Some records
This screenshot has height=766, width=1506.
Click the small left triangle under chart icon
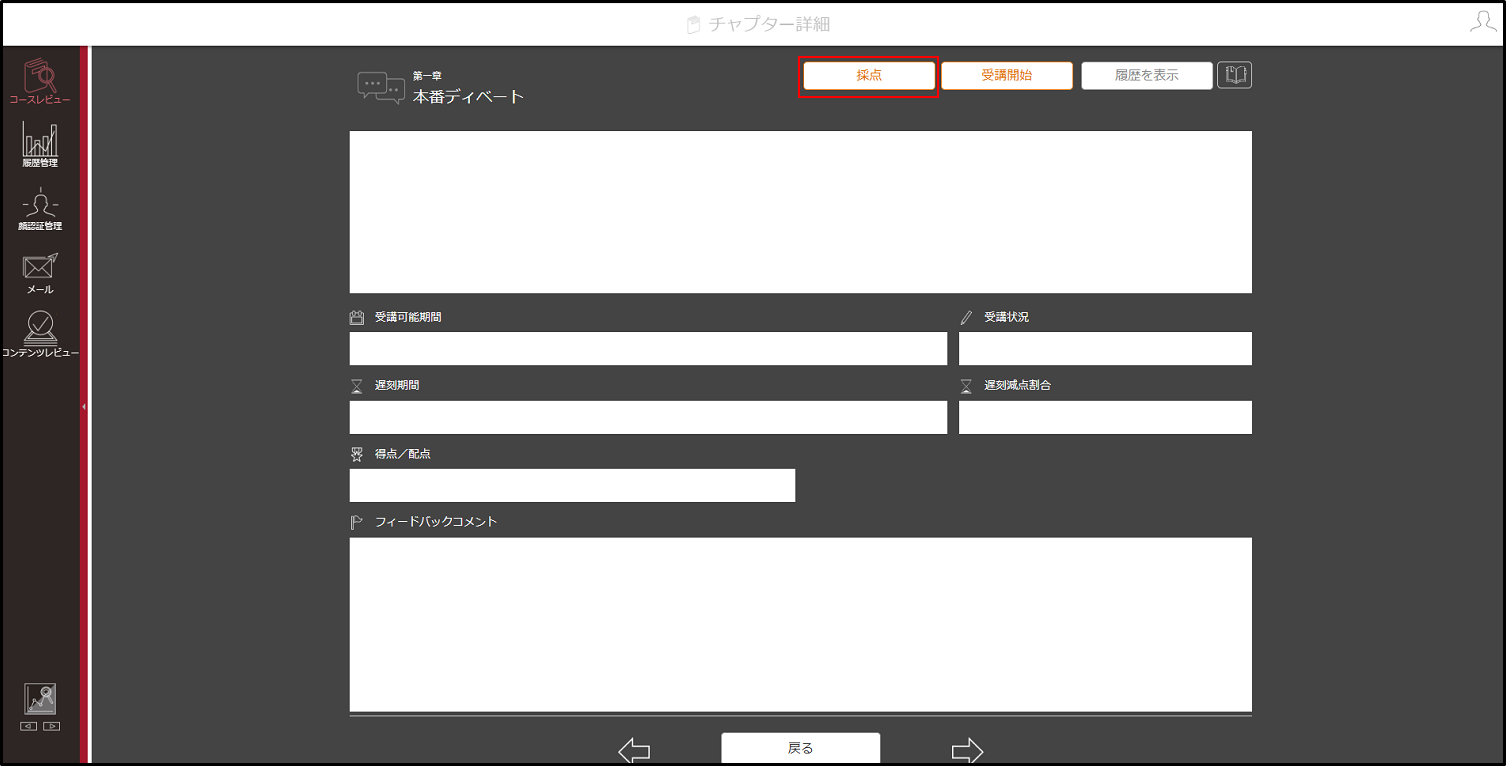tap(29, 726)
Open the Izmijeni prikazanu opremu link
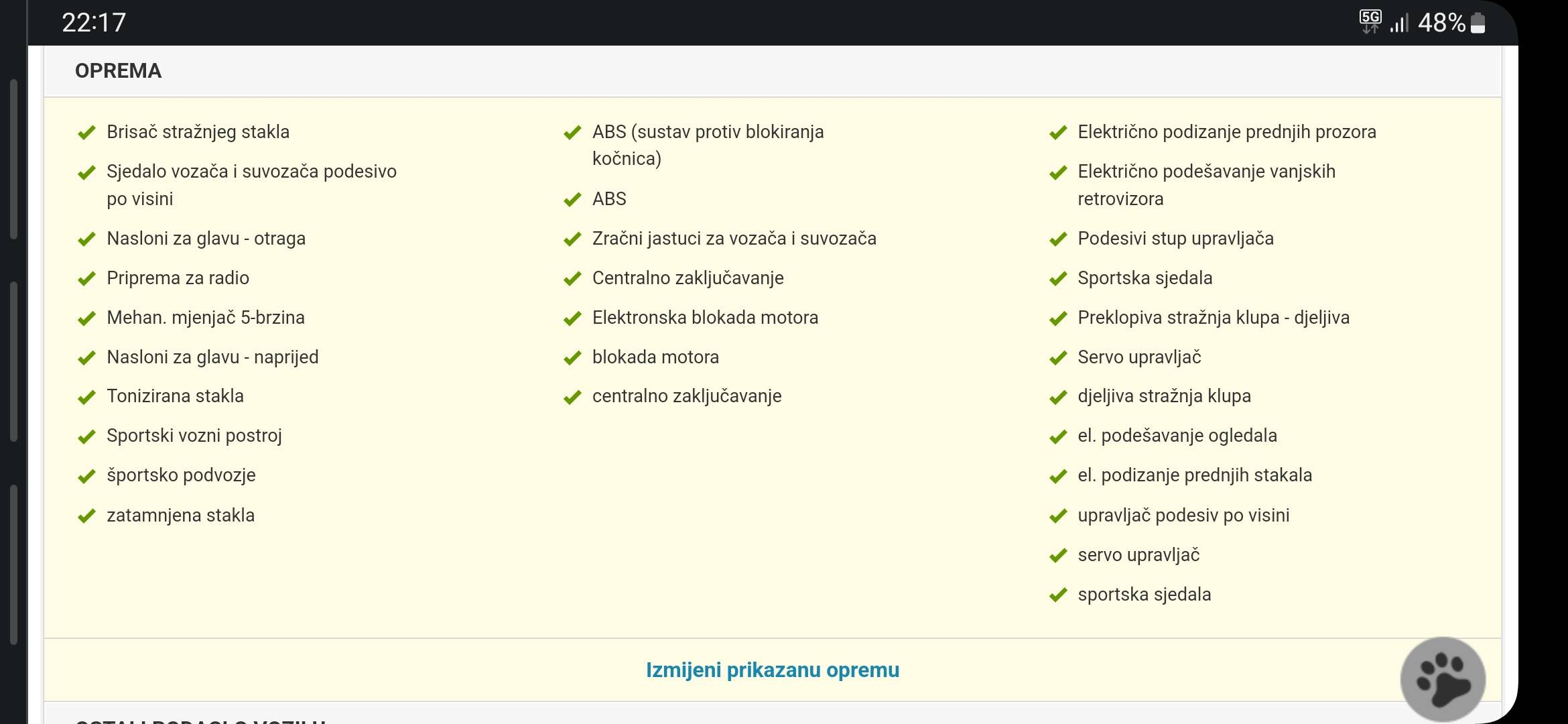Viewport: 1568px width, 724px height. coord(772,670)
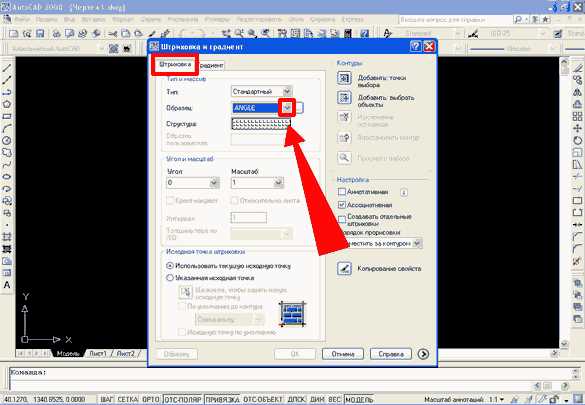The width and height of the screenshot is (585, 405).
Task: Open the ANGLE pattern dropdown
Action: [x=287, y=108]
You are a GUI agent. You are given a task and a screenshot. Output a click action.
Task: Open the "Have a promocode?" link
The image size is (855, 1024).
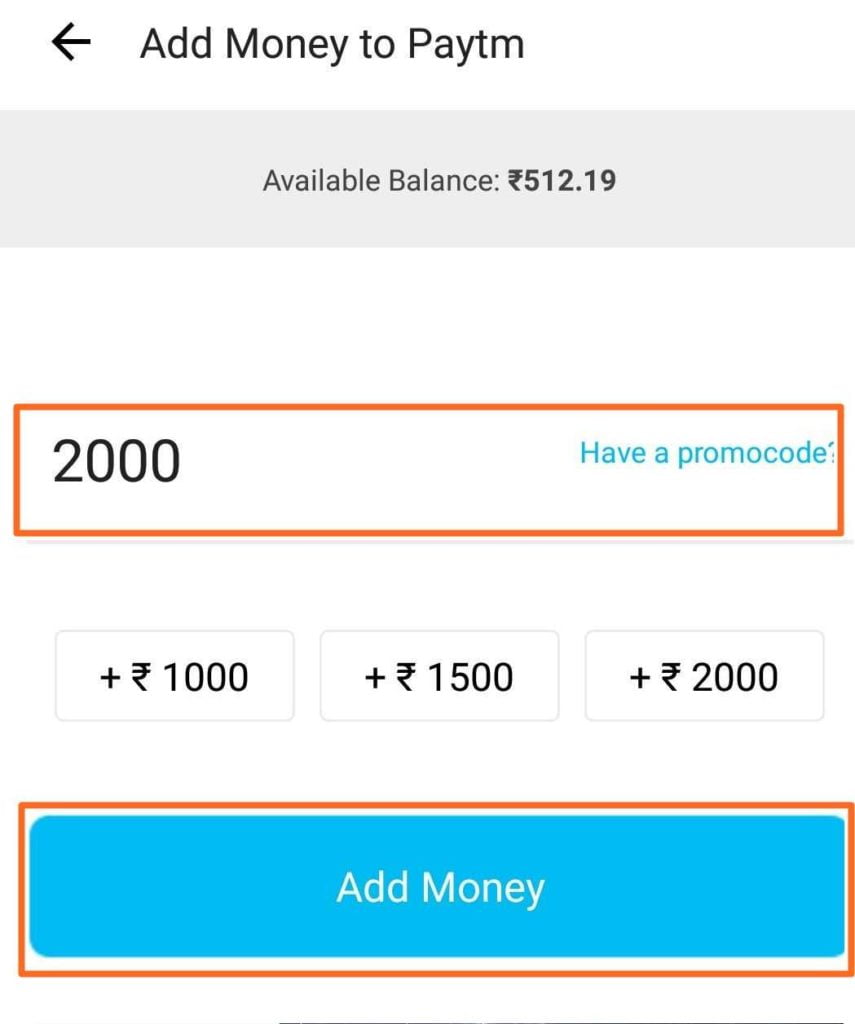(x=706, y=453)
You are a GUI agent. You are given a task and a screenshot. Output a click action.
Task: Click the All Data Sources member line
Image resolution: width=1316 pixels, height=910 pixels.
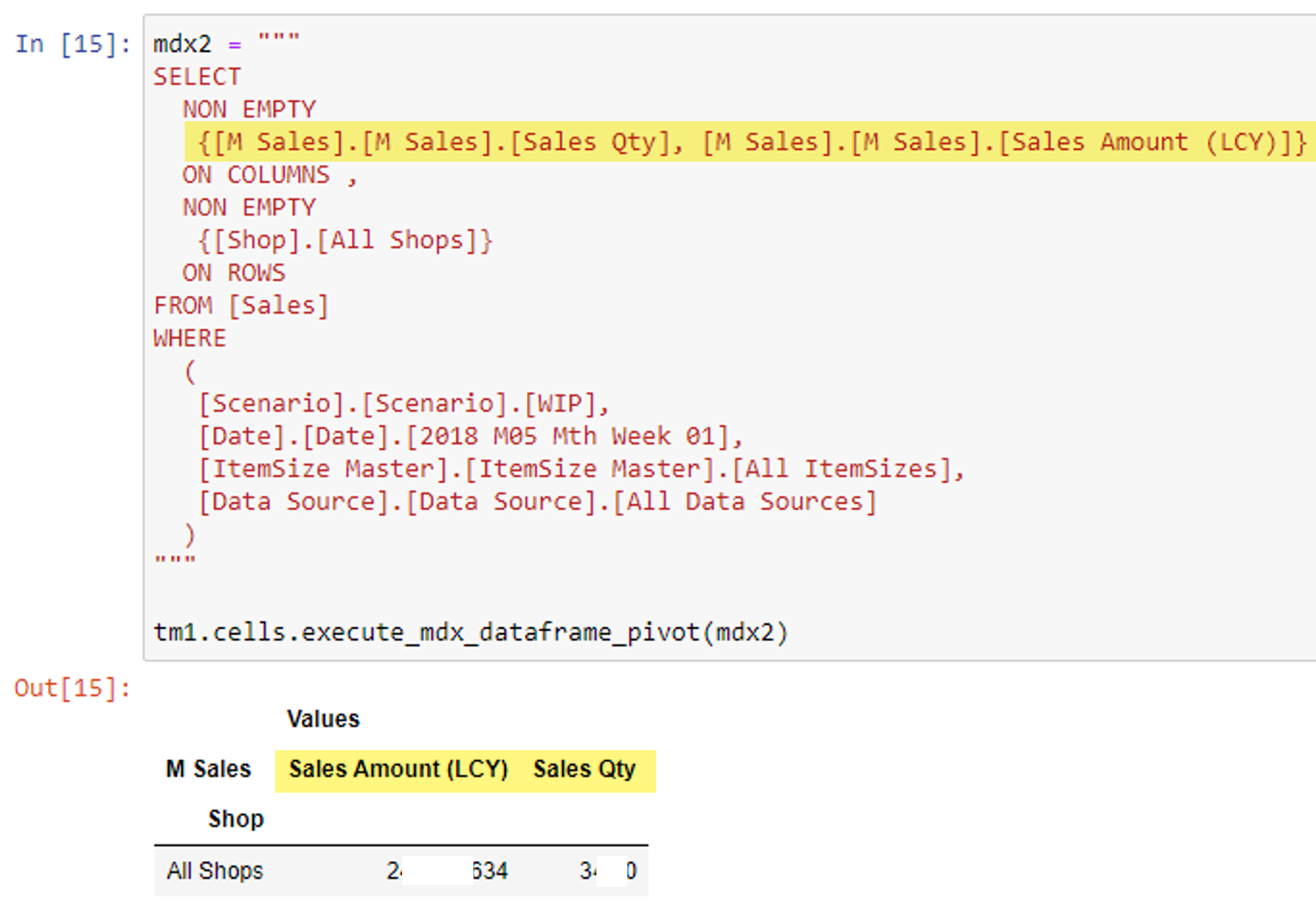tap(537, 502)

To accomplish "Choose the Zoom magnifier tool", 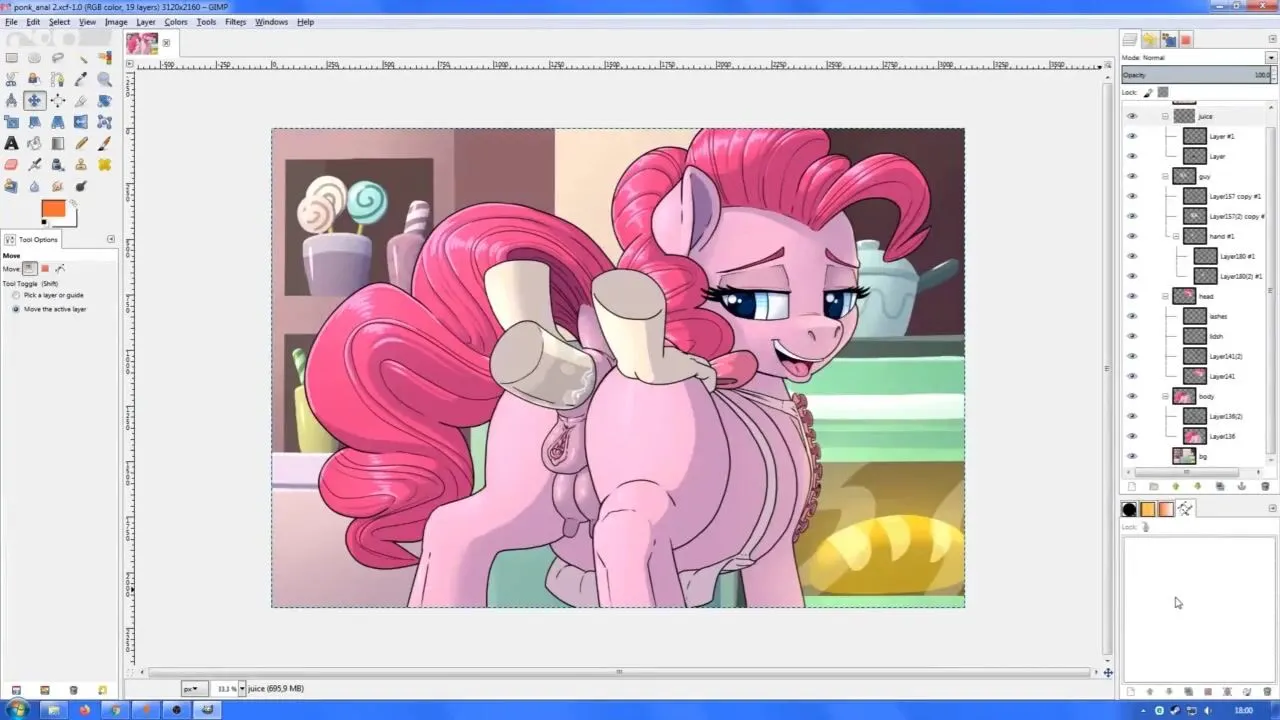I will 104,79.
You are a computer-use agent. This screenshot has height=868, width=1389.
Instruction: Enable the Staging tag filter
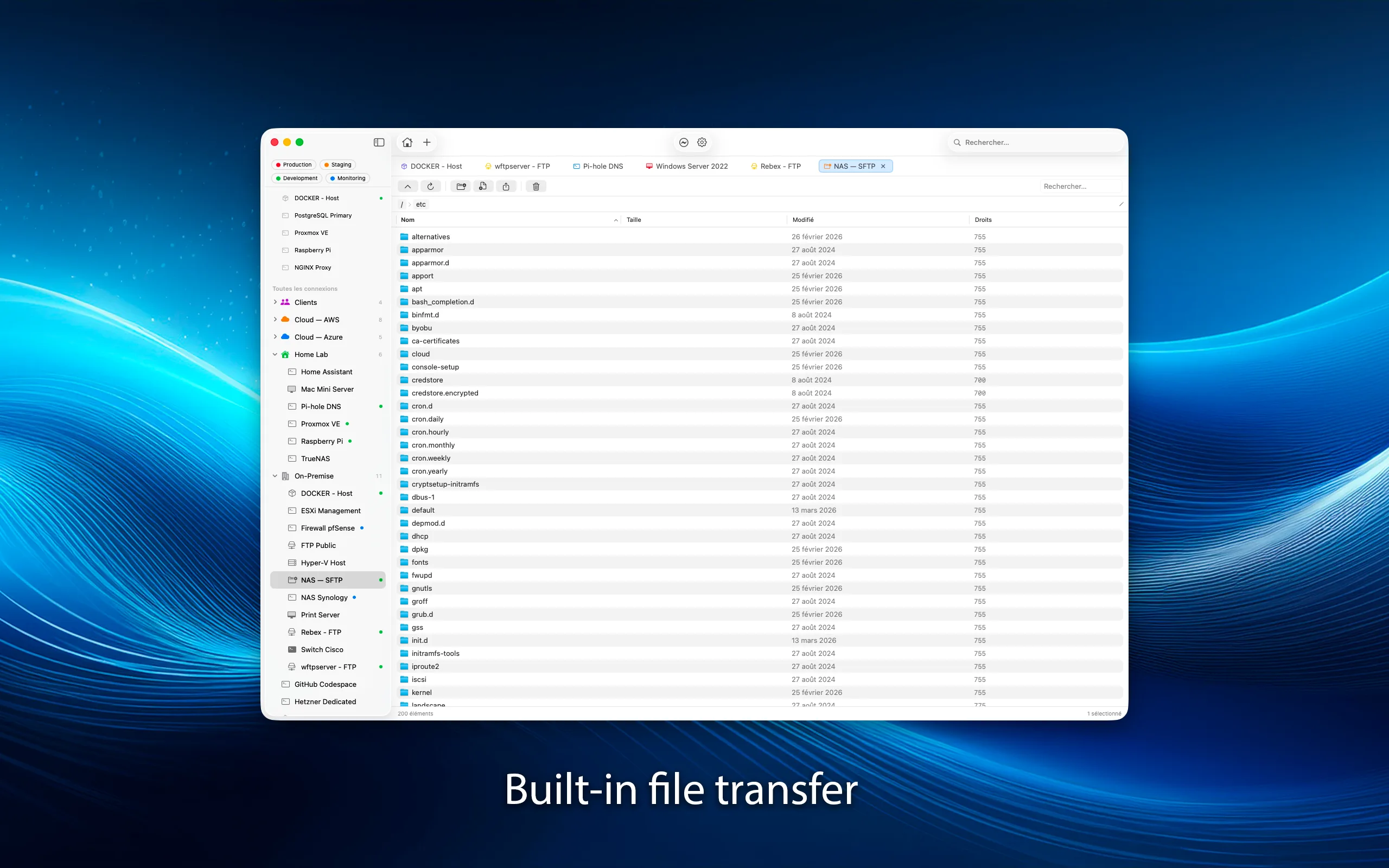(337, 164)
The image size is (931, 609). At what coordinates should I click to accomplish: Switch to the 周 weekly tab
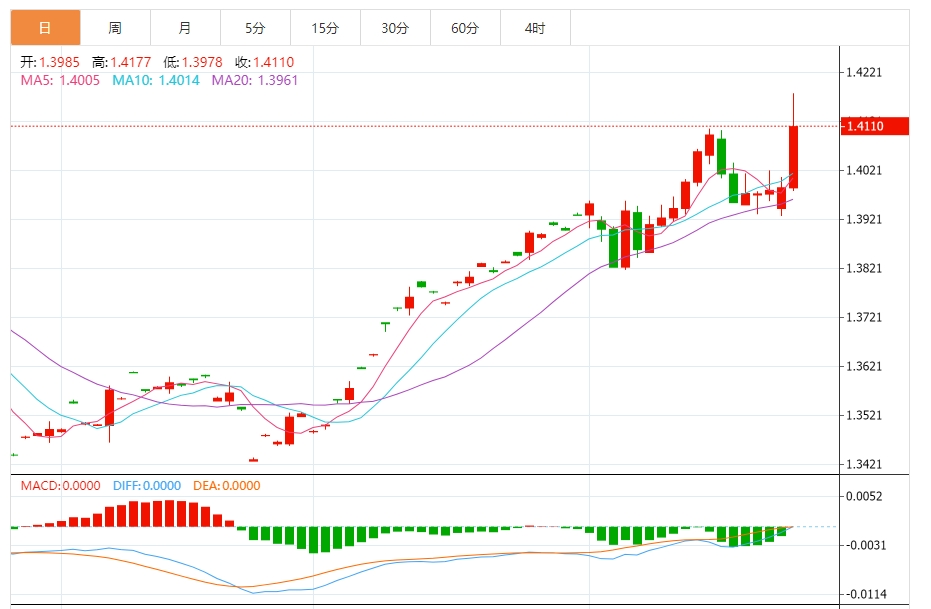[115, 29]
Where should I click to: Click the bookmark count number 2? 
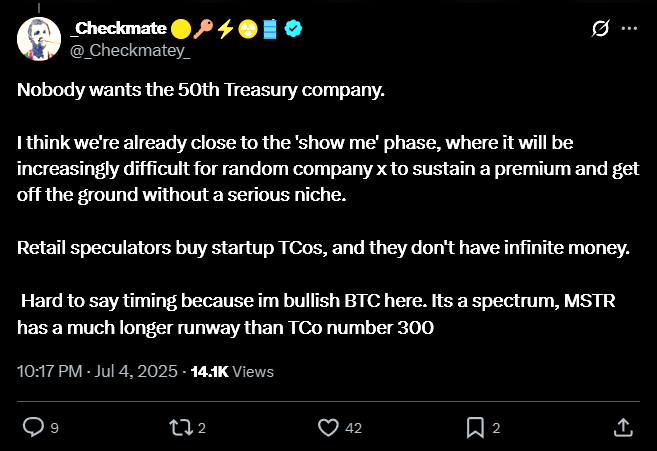[x=496, y=428]
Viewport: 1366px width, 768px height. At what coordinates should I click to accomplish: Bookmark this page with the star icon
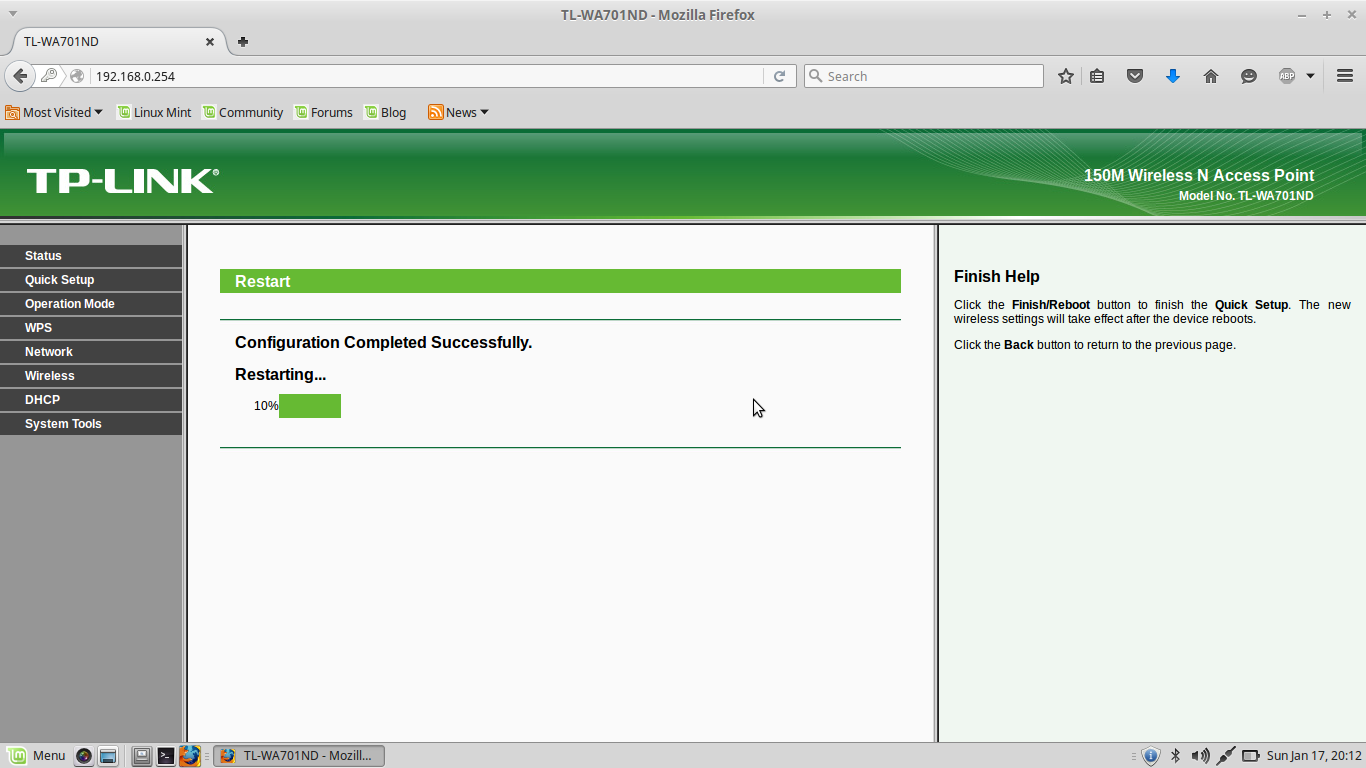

WORK TO DO.
Please convert the lines of the records from the one holding "Where should I" through the end of the records, inclusive, into a JSON list of strings with one string per line, skipping blank lines. Leave the pictures out.

TASK SOLUTION.
[
  "Where should I click to: Click the bookmark count number 2? ",
  "[x=496, y=428]",
  "Viewport: 1366px width, 768px height. At what coordinates should I click to accomplish: Bookmark this page with the star icon"
]